Copy the records word for word, from the line containing "Task: Select the" through the line containing "Action: pos(645,274)", including both of those lines.

The records
-*-

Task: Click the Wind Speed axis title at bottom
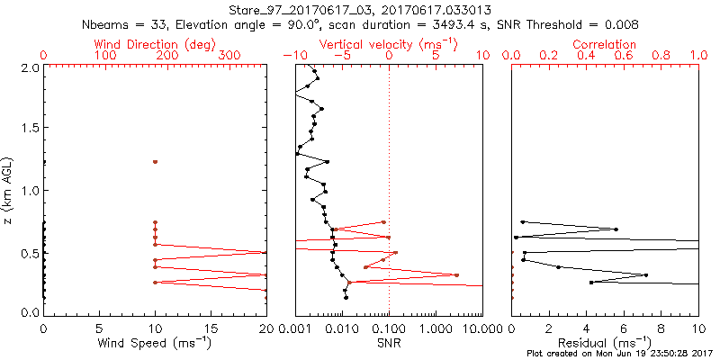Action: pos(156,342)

-*-

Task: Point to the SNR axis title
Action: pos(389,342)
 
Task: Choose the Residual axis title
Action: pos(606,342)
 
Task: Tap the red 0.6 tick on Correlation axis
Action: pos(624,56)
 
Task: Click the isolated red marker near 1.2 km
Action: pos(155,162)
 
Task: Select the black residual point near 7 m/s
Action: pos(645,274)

-*-

Written reply
Task: Select the black residual point near 7 m/s
Action: pos(645,274)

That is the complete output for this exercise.